• **Document excerpt**
****

The second thing apparent is that the Arizona requirement is rather commonsense. But apparently, commonsense and the law do not necessarily or always intersect. What is the purpose of a form- federal or state- asking an applicant “Are you a United States citizen?” without the means to determine the validity of the box checked? I cannot speak for every state, but in New Jersey you are required to present several forms of ID to prove residence and citizenship just to get a driver’s license, or even a non-driver photo ID. Which brings up the third point. In the Fisher affirmative action case, Chief Justice Roberts during oral argument placed great emphasis on college applications which invariably ask for a person’s ethnicity. He argued what would stop a person from marking the Hispanic or African-American box when they were neither and they knew that it would increase their chances of college acceptance. Here, he rather eloquently questioned and commented on the checking of boxes without some means to determine the validity of the box thus checked off. Apparently, the authenticity of the ethnic background box on a college application is more important than the validity of whether a person who registers to vote IS ACTUALLY a United States citizen. Color me stupid, but I always thought the right to vote- something people fought and died for- is more important than a college application.
The final thing of note is that both Justices Alito and Thomas should receive a big gold star for their reasoned dissent. Thomas’ dissent relies on the Voter Qualification Clause which he correctly asserts is the province of the states themselves, not the Federal government. He also argues that this a dangerous intrusion of the federal government into a state’s powers to determine AND VERIFY the qualifications of registered voters. For example, if a state disenfranchises certain felons and they mark the box indicating they were never convicted of a felony, what good is the state qualification without verification? The answer: some ink in a box on a federally-recognized form and nothing more. Granted, Congress has the explicit power to regulate immigration and naturalization in the United States. But, this was NOT an immigration case. It was an elections law case and one that, at the end of the day, seriously infringes on a state’s right and responsibility to define and verify voter qualifications. Equally important, it lacks commonsense and removes from states a valid and important tool to combat voter fraud. Liberals are more worried about the hypothetical and imaginary foreign money in elections than they are about actual non-citizens casting a vote. Sometimes I wonder about Roberts, but when I start having doubts about Scalia, then it may be time to really worry.

****

• **Required work**
In the commentary above on the Arizona voter registration ruling, what clause does Justice Thomas's dissent rely on?

****

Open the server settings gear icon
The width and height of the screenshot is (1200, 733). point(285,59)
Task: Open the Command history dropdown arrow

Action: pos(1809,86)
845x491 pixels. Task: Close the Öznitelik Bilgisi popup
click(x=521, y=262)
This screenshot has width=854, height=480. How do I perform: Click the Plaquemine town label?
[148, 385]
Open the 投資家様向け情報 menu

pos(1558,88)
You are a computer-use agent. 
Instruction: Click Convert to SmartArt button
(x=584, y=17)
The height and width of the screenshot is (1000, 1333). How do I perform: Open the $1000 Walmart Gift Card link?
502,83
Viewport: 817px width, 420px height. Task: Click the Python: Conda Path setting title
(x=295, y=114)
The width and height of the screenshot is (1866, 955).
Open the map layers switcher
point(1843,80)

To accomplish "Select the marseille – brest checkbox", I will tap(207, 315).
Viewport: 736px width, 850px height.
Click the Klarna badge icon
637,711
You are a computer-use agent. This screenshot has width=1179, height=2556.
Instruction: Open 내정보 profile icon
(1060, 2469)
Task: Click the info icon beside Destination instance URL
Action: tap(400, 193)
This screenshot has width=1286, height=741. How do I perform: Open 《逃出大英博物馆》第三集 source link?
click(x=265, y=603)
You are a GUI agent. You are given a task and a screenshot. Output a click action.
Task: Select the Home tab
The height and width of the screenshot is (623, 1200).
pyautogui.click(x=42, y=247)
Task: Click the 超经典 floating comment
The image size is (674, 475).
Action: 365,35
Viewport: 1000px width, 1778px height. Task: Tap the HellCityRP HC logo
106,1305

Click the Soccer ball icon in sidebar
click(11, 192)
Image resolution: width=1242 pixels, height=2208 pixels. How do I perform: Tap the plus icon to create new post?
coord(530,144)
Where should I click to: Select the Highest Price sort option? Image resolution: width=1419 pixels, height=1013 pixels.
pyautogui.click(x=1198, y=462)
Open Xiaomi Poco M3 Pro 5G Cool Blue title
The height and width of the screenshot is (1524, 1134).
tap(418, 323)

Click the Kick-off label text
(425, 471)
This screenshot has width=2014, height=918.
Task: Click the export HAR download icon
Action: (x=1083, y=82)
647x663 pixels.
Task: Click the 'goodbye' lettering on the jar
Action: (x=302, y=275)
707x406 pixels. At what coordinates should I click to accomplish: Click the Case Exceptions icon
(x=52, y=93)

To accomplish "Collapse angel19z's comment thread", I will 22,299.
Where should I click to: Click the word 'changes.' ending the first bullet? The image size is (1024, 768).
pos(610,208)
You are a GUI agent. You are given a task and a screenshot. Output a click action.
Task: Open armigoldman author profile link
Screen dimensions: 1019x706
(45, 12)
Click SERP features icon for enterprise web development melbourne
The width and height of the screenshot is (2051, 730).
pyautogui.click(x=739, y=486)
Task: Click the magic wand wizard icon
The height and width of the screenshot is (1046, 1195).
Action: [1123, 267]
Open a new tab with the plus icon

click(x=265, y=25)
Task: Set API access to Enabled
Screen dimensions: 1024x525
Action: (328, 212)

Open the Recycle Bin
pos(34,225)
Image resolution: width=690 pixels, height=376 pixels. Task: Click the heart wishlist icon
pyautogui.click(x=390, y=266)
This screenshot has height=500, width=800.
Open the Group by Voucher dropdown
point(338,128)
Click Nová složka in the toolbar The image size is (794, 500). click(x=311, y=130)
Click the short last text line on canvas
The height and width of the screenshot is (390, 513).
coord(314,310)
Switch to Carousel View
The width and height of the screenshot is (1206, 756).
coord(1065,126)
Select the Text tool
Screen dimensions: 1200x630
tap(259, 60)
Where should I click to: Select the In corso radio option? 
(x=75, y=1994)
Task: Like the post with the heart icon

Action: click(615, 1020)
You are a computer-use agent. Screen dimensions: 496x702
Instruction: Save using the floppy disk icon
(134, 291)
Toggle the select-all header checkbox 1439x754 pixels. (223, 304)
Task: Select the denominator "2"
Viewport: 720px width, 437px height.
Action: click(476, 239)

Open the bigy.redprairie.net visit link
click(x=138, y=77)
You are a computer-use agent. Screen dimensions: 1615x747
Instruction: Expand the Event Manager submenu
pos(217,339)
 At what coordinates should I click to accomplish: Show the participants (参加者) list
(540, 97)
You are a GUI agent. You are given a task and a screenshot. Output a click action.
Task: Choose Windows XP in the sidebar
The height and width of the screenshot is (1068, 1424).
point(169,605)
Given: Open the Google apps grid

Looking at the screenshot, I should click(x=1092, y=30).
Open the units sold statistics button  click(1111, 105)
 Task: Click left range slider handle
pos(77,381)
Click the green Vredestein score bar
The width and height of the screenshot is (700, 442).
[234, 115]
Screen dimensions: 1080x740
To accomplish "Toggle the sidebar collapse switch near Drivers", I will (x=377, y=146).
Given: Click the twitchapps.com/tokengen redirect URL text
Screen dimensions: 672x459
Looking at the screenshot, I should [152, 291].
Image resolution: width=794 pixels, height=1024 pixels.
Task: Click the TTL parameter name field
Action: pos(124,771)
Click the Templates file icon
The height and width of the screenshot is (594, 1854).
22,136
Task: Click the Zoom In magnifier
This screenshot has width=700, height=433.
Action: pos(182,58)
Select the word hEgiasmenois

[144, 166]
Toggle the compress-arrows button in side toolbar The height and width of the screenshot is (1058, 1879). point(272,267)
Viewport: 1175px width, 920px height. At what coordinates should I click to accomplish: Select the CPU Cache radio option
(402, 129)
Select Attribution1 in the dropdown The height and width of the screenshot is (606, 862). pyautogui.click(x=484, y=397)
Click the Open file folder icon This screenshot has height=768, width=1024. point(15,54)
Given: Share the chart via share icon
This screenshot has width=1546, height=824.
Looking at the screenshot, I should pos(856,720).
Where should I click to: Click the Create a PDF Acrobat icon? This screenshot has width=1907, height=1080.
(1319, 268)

****

• **Answer to this problem**
The Voter Qualification Clause.